━━━ Material to process ━━━

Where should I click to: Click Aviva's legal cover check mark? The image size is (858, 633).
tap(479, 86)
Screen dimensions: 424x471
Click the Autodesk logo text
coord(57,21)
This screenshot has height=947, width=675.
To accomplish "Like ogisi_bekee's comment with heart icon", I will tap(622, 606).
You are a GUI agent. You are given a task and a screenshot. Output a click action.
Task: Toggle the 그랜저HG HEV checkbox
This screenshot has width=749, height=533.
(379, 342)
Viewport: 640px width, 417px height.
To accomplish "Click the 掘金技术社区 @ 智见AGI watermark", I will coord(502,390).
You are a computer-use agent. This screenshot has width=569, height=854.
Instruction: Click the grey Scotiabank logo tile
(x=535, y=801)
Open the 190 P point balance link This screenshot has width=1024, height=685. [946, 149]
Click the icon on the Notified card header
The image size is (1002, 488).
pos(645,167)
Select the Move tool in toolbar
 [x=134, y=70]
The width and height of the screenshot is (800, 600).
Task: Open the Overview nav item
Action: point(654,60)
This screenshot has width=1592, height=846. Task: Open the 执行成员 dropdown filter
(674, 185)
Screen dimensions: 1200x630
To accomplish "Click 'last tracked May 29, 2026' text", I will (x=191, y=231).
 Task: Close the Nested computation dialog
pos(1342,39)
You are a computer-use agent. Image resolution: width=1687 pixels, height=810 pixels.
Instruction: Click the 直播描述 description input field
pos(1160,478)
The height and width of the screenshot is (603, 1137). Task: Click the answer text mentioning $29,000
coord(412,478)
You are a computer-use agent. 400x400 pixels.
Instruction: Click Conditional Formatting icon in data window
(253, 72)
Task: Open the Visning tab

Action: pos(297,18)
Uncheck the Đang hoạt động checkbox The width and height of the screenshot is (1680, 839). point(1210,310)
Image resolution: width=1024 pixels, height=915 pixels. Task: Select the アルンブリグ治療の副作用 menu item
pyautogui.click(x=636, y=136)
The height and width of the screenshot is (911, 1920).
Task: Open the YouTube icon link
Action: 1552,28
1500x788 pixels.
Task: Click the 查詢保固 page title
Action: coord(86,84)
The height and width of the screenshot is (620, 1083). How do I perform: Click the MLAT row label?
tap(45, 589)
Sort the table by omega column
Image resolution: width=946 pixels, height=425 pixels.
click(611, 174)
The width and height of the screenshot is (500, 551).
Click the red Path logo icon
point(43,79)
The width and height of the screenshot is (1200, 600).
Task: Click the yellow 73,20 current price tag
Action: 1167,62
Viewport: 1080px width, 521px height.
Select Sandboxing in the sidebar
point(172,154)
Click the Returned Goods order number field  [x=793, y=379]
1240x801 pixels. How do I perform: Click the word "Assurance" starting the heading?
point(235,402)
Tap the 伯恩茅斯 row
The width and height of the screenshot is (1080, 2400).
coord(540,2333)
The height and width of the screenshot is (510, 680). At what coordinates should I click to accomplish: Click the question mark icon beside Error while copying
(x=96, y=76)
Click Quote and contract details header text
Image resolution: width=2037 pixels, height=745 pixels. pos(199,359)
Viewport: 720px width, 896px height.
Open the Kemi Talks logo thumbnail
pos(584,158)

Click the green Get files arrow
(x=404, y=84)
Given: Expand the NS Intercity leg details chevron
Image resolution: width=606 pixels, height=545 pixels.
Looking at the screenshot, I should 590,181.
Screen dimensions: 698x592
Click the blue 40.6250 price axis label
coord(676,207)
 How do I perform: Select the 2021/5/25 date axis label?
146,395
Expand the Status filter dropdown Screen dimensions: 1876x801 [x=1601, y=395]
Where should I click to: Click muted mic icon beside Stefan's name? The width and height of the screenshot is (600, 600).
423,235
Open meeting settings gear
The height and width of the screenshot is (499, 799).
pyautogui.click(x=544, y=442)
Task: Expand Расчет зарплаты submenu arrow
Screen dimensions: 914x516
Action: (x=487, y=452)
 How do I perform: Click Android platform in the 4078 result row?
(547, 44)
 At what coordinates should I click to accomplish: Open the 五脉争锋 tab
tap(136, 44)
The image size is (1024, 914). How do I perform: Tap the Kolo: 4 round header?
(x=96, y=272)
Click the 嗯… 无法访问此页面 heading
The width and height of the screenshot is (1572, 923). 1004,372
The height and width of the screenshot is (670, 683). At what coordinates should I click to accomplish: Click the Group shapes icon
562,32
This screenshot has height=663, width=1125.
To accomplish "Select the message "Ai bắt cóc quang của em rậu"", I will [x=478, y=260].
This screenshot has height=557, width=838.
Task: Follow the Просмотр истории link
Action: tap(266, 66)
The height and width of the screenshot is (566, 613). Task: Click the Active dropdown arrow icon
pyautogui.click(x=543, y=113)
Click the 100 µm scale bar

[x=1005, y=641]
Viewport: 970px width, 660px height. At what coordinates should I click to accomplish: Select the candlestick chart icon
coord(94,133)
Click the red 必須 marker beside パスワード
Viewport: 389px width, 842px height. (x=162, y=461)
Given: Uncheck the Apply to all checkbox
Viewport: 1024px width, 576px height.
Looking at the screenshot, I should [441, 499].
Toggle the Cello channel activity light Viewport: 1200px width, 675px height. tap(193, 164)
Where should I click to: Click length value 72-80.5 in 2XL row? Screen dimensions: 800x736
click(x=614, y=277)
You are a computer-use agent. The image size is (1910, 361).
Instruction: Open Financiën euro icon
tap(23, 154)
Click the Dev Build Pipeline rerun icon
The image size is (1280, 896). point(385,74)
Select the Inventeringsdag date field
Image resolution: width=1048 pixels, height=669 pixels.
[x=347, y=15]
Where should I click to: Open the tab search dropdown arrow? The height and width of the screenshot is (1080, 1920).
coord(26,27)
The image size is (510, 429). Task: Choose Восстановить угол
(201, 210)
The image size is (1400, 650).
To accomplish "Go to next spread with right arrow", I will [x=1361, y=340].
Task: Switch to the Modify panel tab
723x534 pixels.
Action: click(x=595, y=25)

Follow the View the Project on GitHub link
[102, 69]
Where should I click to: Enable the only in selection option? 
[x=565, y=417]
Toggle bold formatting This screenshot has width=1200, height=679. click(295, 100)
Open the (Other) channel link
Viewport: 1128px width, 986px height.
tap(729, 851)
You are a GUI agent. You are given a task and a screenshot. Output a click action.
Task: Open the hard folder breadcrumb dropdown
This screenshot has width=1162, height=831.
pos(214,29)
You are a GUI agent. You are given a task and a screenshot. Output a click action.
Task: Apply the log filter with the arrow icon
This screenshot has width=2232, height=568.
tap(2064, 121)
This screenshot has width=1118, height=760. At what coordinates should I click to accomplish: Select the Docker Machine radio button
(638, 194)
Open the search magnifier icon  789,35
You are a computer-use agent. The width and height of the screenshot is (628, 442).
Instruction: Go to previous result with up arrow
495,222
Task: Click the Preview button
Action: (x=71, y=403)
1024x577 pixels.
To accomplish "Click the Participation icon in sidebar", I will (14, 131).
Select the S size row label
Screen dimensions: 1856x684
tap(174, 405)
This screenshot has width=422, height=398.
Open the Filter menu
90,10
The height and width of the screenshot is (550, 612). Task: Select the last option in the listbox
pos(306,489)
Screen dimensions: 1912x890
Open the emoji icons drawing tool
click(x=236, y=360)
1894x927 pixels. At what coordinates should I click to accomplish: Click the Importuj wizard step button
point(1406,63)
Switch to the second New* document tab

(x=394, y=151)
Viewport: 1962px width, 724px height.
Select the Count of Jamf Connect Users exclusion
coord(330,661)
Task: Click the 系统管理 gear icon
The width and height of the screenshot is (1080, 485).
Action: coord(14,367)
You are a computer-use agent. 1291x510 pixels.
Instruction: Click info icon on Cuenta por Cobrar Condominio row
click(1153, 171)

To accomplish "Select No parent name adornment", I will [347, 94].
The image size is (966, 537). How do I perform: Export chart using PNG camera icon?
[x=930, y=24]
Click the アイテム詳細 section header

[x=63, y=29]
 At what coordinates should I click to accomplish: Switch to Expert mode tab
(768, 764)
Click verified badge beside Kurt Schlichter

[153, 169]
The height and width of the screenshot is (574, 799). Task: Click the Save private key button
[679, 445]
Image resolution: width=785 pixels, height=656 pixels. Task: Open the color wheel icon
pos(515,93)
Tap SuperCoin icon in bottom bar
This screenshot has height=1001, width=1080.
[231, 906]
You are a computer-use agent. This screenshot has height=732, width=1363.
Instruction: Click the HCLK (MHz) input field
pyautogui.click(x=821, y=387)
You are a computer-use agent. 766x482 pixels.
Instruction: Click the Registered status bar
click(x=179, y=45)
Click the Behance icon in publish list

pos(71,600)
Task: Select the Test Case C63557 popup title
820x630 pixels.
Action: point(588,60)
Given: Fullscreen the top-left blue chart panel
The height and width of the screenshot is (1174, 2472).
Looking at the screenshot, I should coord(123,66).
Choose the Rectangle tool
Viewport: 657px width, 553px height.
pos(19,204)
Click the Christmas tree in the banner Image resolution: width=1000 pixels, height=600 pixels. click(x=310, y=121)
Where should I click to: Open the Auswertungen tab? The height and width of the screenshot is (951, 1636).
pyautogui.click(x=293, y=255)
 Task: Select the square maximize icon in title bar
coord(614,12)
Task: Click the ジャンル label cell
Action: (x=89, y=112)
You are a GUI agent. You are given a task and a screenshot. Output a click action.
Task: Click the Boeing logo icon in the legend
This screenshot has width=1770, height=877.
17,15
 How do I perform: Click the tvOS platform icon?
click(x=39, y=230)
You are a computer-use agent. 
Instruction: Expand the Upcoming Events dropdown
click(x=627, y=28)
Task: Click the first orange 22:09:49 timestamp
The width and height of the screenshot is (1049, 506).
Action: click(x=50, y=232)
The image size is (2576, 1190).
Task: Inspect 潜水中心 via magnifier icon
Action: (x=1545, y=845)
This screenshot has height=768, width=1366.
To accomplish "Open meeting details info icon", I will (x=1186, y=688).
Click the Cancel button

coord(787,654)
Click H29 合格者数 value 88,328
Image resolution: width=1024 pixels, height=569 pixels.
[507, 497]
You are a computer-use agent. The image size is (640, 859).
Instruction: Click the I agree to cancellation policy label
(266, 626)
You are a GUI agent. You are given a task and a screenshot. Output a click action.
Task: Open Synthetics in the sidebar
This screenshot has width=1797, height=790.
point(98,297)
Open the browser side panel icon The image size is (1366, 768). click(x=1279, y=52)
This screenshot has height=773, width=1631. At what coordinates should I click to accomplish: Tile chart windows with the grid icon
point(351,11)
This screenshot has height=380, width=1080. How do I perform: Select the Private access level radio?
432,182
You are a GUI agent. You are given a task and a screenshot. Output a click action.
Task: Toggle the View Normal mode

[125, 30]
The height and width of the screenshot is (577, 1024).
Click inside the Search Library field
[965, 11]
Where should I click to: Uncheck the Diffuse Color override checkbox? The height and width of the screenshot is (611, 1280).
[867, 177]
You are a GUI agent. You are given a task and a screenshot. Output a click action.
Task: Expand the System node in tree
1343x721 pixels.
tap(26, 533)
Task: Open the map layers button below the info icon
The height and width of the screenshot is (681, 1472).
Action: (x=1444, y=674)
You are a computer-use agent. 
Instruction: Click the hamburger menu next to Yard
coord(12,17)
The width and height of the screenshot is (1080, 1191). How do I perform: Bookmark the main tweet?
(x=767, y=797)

━━━

Could you return every line from the entries above in which the string "computer" occurs?

You are a computer-use agent. This screenshot has width=569, height=854.
You are a computer-use agent. Image resolution: width=1687 pixels, height=810 pixels.
You are a computer-use agent. 400x400 pixels.
You are a computer-use agent. The image size is (1910, 361).
You are a computer-use agent. The width and height of the screenshot is (628, 442).
You are a computer-use agent. 1291x510 pixels.
You are a computer-use agent. This screenshot has height=732, width=1363.
You are a computer-use agent. 766x482 pixels.
You are a computer-use agent. 
You are a computer-use agent. The image size is (640, 859).
You are a computer-use agent. 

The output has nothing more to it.